==== Information shown

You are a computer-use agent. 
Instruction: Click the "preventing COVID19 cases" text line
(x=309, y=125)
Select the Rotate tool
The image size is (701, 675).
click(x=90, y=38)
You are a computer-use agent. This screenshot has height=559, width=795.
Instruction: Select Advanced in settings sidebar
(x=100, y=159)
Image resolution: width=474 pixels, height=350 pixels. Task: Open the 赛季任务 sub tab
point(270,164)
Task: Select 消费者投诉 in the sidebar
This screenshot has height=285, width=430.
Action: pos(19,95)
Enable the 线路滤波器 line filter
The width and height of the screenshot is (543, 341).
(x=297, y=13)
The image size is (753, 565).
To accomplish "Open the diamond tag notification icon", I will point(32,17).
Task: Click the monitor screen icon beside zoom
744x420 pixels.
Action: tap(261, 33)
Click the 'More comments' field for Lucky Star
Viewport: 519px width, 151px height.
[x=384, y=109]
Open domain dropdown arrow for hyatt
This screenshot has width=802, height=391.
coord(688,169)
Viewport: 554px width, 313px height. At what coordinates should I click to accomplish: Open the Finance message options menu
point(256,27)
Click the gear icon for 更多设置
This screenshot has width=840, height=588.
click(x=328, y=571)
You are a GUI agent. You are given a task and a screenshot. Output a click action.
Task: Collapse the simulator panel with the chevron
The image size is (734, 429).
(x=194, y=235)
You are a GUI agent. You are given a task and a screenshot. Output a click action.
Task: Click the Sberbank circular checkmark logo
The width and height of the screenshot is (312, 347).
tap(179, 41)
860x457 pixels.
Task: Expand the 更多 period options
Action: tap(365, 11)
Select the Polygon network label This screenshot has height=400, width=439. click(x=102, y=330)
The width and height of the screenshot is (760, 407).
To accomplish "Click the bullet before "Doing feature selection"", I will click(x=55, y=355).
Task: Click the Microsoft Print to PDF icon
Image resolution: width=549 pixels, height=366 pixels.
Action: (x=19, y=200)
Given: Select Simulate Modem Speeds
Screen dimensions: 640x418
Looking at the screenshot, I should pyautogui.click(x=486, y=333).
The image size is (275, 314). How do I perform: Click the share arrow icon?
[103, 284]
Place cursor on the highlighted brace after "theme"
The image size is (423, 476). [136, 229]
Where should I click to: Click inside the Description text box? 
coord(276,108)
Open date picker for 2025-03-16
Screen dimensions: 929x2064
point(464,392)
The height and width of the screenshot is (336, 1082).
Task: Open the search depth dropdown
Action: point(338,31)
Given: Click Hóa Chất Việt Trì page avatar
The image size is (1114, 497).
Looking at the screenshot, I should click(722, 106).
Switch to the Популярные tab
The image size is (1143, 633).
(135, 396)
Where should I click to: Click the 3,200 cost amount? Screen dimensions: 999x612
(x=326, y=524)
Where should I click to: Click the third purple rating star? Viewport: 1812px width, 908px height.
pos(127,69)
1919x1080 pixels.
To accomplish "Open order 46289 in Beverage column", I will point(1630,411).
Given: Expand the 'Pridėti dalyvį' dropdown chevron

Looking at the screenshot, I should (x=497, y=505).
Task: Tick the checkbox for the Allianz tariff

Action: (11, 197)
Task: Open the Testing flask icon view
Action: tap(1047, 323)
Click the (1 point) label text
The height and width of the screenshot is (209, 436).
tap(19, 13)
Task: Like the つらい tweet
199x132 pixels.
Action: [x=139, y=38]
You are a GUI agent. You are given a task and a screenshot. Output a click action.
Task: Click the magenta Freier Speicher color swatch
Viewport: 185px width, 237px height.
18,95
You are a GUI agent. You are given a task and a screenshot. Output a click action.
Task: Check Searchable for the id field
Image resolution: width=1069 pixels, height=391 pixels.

========

Instructions for the task
Nothing is to be left out; every record above must be repeated exactly.

Response
You are a computer-use agent. 
Instruction: Click the "preventing COVID19 cases" text line
(x=309, y=125)
Select the Rotate tool
The image size is (701, 675).
click(x=90, y=38)
You are a computer-use agent. This screenshot has height=559, width=795.
Instruction: Select Advanced in settings sidebar
(x=100, y=159)
Image resolution: width=474 pixels, height=350 pixels. Task: Open the 赛季任务 sub tab
point(270,164)
Task: Select 消费者投诉 in the sidebar
This screenshot has height=285, width=430.
Action: pos(19,95)
Enable the 线路滤波器 line filter
The width and height of the screenshot is (543, 341).
(x=297, y=13)
The image size is (753, 565).
To accomplish "Open the diamond tag notification icon", I will point(32,17).
Task: Click the monitor screen icon beside zoom
744x420 pixels.
Action: tap(261, 33)
Click the 'More comments' field for Lucky Star
Viewport: 519px width, 151px height.
[x=384, y=109]
Open domain dropdown arrow for hyatt
This screenshot has width=802, height=391.
coord(688,169)
Viewport: 554px width, 313px height. At what coordinates should I click to accomplish: Open the Finance message options menu
point(256,27)
Click the gear icon for 更多设置
This screenshot has width=840, height=588.
click(x=328, y=571)
You are a GUI agent. You are given a task and a screenshot. Output a click action.
Task: Collapse the simulator panel with the chevron
The image size is (734, 429).
(x=194, y=235)
You are a GUI agent. You are given a task and a screenshot. Output a click action.
Task: Click the Sberbank circular checkmark logo
The width and height of the screenshot is (312, 347).
tap(179, 41)
860x457 pixels.
Task: Expand the 更多 period options
Action: tap(365, 11)
Select the Polygon network label This screenshot has height=400, width=439. click(x=102, y=330)
The width and height of the screenshot is (760, 407).
To accomplish "Click the bullet before "Doing feature selection"", I will click(x=55, y=355).
Task: Click the Microsoft Print to PDF icon
Image resolution: width=549 pixels, height=366 pixels.
Action: (x=19, y=200)
Given: Select Simulate Modem Speeds
Screen dimensions: 640x418
Looking at the screenshot, I should pyautogui.click(x=486, y=333).
The image size is (275, 314). How do I perform: Click the share arrow icon?
[103, 284]
Place cursor on the highlighted brace after "theme"
The image size is (423, 476). [136, 229]
Where should I click to: Click inside the Description text box? 
coord(276,108)
Open date picker for 2025-03-16
Screen dimensions: 929x2064
point(464,392)
The height and width of the screenshot is (336, 1082).
Task: Open the search depth dropdown
Action: point(338,31)
Given: Click Hóa Chất Việt Trì page avatar
The image size is (1114, 497).
Looking at the screenshot, I should click(722, 106).
Switch to the Популярные tab
The image size is (1143, 633).
(135, 396)
Where should I click to: Click the 3,200 cost amount? Screen dimensions: 999x612
(x=326, y=524)
Where should I click to: Click the third purple rating star? Viewport: 1812px width, 908px height.
pos(127,69)
1919x1080 pixels.
To accomplish "Open order 46289 in Beverage column", I will point(1630,411).
Given: Expand the 'Pridėti dalyvį' dropdown chevron

Looking at the screenshot, I should (x=497, y=505).
Task: Tick the checkbox for the Allianz tariff

Action: (11, 197)
Task: Open the Testing flask icon view
Action: tap(1047, 323)
Click the (1 point) label text
The height and width of the screenshot is (209, 436).
tap(19, 13)
Task: Like the つらい tweet
199x132 pixels.
Action: [x=139, y=38]
You are a GUI agent. You are given a task and a screenshot. Output a click action.
Task: Click the magenta Freier Speicher color swatch
Viewport: 185px width, 237px height.
18,95
You are a GUI agent. You are given a task and a screenshot. Output a click action.
Task: Check Searchable for the id field
Image resolution: width=1069 pixels, height=391 pixels.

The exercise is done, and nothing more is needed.